There are lots of things that could be your problem. So just let the doctor figure it all out.

Your rash is classic livedo reticularis.

Livedo reticularis, is an autonomic process in which the medium sized vessels in the skin are in spasm. It is a vascular mechanism. I have had this rash for 15+ years on arms, legs, and both side of my trunk. It was so profound that doctors would want to take pictures and/or call in other doctors to see. i felt like I was a circus side show...LOL There are medications to reduce the livedo, but not typically used just for that (as they are cardiac vaso-dilators) because the rash alone causes no problems (other than appearance).

I have never heard of PPH 'causing' neuropathy, but I do know people that have both conditions, along with an autoimmune disease (Sjogren's).

Your pulmonologist will help sort this all out. Please keep us posted.
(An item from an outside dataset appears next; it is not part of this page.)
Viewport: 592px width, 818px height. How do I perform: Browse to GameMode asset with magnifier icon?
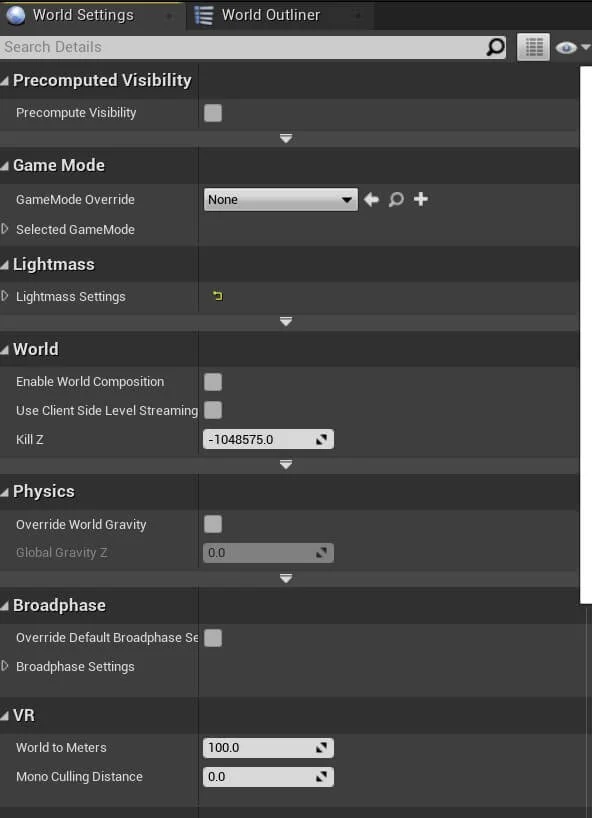(x=396, y=199)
http://www.hindawi.com/journals/ad/2014/710401/

Pretty frightening.
Wondering who I need a pulmonogist or a cardiologist?

en bloc, This is what I could find about it.
The one neurologist says she is pretty sure I have sjogrens, the other says its something in the connective tissue autoimmune family.

Pretty scary.
I am just stuck on how 2 people in the same house could have this with in month of each other. It is so scary.
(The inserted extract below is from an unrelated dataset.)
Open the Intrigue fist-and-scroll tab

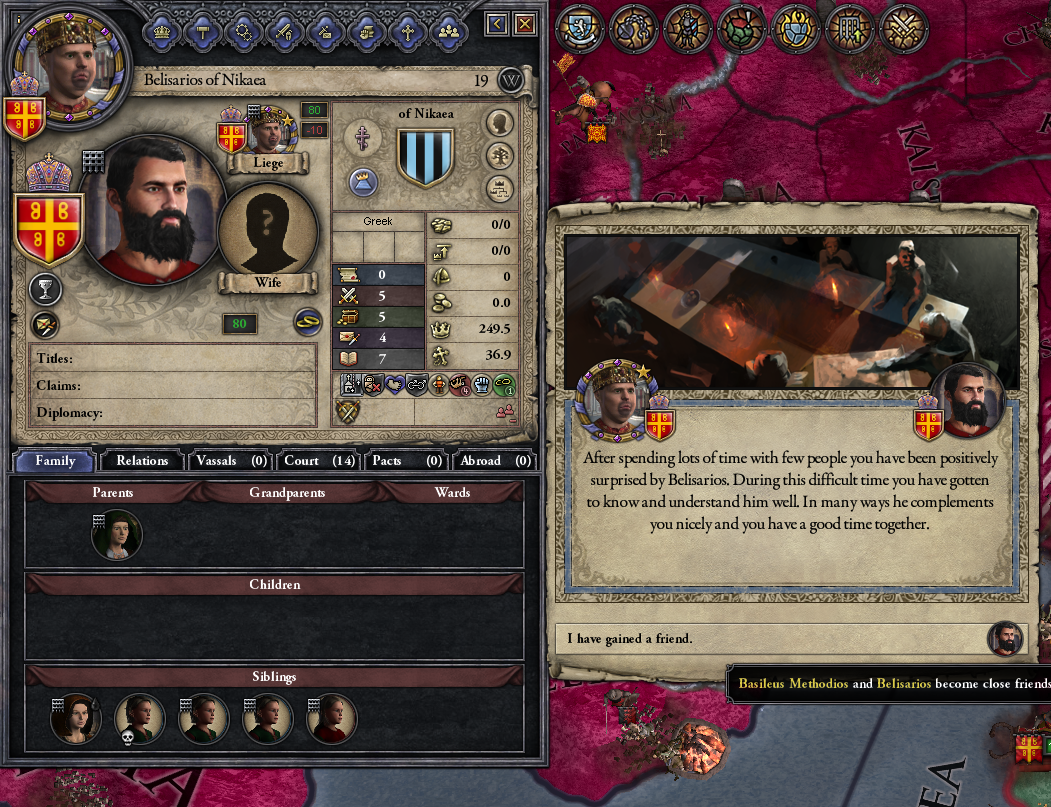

Both (and only) people I know with PH also have Sjogren's and neuropathy.

I have Sjogren's, ganglionitis, PN, and severe autonomic neuropathy...along with another autoimmune condition called APS (antiphospholipid syndrome). It was considered at one time that I might have pulmonary hypertension and I went through some of the basic testing for it. Thankfully, it was determined that my shortness of breath during exertion is due to my severe autonomic dysfunction, not PH.

I don't know your history, so pardon me for asking questions you may have already answered on other posts. Do you have symptoms of Sjogren's...if so, what are they? Does your daughter have the same symptoms?

Have you been tested for Sjogren's (labs for SSA & SSB)? Or lip biopsy?

Did you neuropathy start first or the symptoms of Sjogren's? Have you had a skin biopsy to confirm SFN?

Frankly, I think you need to see BOTH a cardiologist and pulmonologist (working together). You need a full cardiac work-up as well as PFT (pulmonary function tests).

As for both of you coming down with this at the same time, are you referring to just the livedo or ALL the symptoms? If all, then a toxic element must be considered IMO. I know AI diseases have a genetic connection, but for both to be triggered at the same time is odd.